It’s been over 10 years since MongoDB was released, but the SQL vs. NoSQL debate rages on.
On one hand, NoSQL databases (of which Mongo is one specific type, a document store) are flexible, fast to write to, and created with the modern web in mind.
On the other hand, SQL databases (of which Postgres is one of the most popular) are still the backbone of applications today. Everyone knows how to use them and many incorporate NoSQL-like optimizations, making the line a bit blurry.
Either way, whenever you start a new application, you have to choose a database. This can be a scary prospect as it’s nearly impossible to change your core data model once you’ve built something significant. That’s why the debate is important, even now.
In this article, I’ll compare PostgreSQL and MongoDB. You’ll see how they stack up in speed, usability, deployment options, and scalability.
While it’s a complex topic (and I’m sure I’ll miss a few things that you can deride me for in the comments), I hope this gives you a great starting point for picking your next database.
PostgreSQL is a traditional, open-source RDBMS (relational database management system). It is not owned by a private corporation or entity and the source code is available free of charge. It has earned a strong reputation for reliability, extensibility, feature robustness, and performance.
A relational database like PostgreSQL is a collection of data items organized in tables. A table consists of rows, and each row contains the same set of columns. PostgreSQL uses primary keys to uniquely identify each row (a.k.a. record) in a table, and foreign keys to assure the referential integrity between two related tables.
PostgreSQL is ACID-compliant, transactional, has updatable and materialized views.
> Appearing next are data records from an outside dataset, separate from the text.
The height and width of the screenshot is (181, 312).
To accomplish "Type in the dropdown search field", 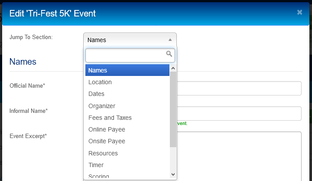I will pos(126,55).
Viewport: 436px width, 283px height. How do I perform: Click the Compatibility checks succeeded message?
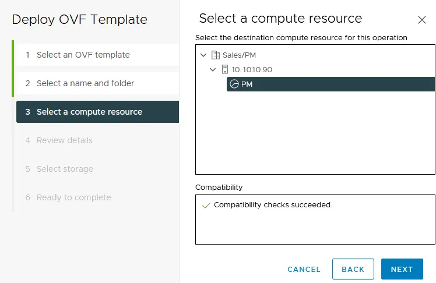tap(273, 206)
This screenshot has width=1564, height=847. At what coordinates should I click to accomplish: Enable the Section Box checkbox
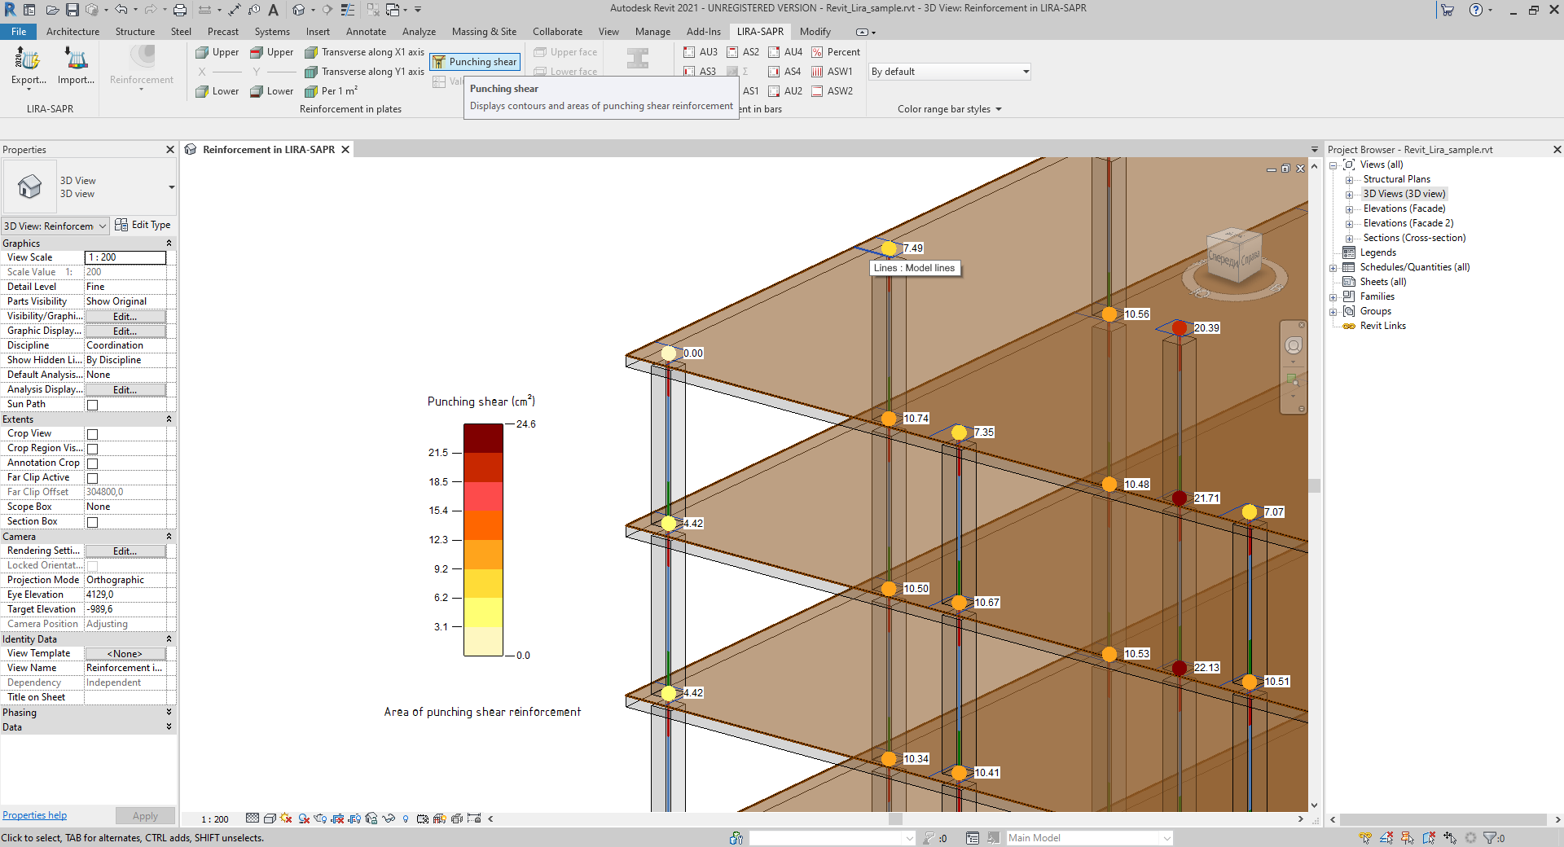[x=93, y=522]

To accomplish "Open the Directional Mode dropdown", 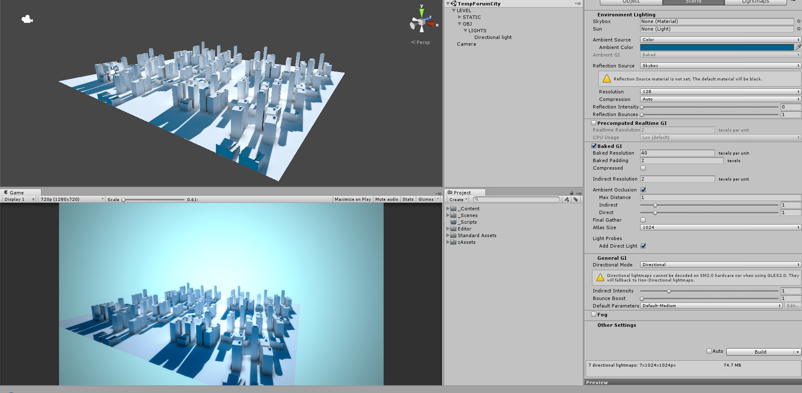I will click(720, 264).
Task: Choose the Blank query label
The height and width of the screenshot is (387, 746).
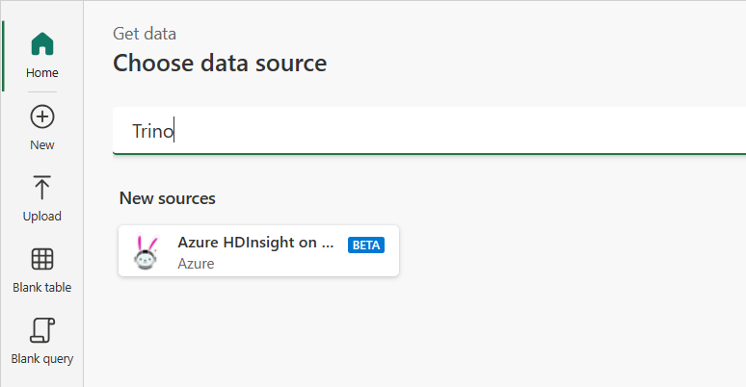Action: [x=42, y=359]
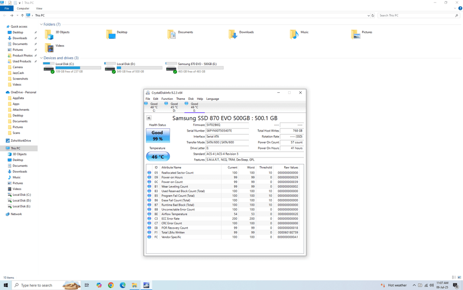Screen dimensions: 463x290
Task: Click the 46 °C temperature button
Action: [x=158, y=157]
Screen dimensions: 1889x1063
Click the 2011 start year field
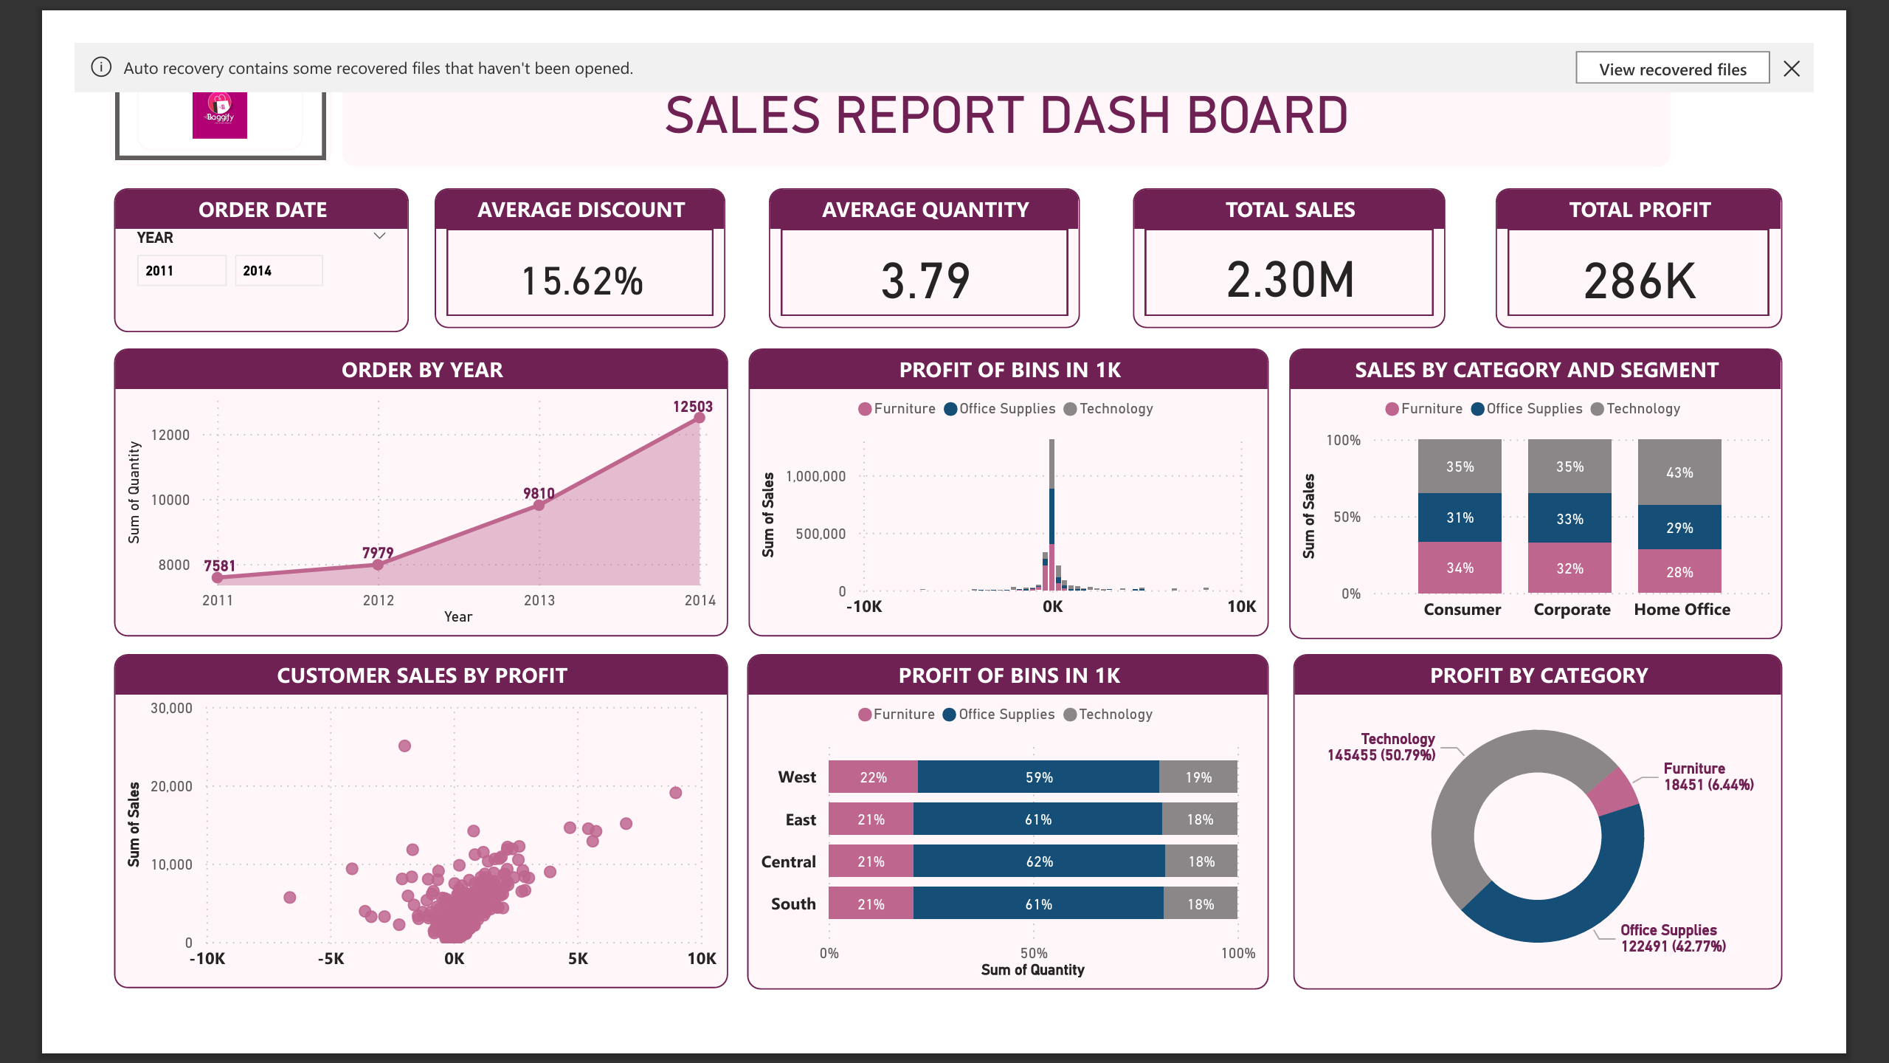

It also supports triggers, functions, stored procedures, and foreign keys.
In PostgreSQL, database schemas and models need to be defined ahead of time, and data must match this schema to be stored in the database.
MongoDB is a document-oriented database that stores data in JSON-like documents with dynamic schema. You can store your records without worrying about the data structure such as the number of fields or types of fields to store values. MongoDB documents are essentially JSON objects.
In MongoDB, collections of documents do not require a predefined structure and columns can vary for different documents. MongoDB offers an expressive query language and strong consistency.
PostgreSQL stores data in the form of tables. Each table will have a predefined set of columns and a table is a collection of rows. Each row has a set of values corresponding to each column.
MongoDB stores data in the form of collections. Each collection will have a set of keys and corresponding values. A collection will have a set of documents.
These naming differences might seem petty, but they’re important to grasp as using the wrong names can confuse other engineers on your team.
PostgreSQL |
MongoDB |
---|---|
Table |
Collection |
Column |
Key |
Value |
Value |
Records |
Documents |
Without an index, any database will have to to a full-table-scan, essentially searching through all records one by one, in the order they appear to find the matching query. This operation becomes extremely time-consuming as your table size increases.
An index sets up a column in a specified order to help optimize query performance by fetching results quickly. But indexes also add overhead to the database system as a whole, so they should be used sensibly.
This video gives a great overview of indexes from a more technical perspective.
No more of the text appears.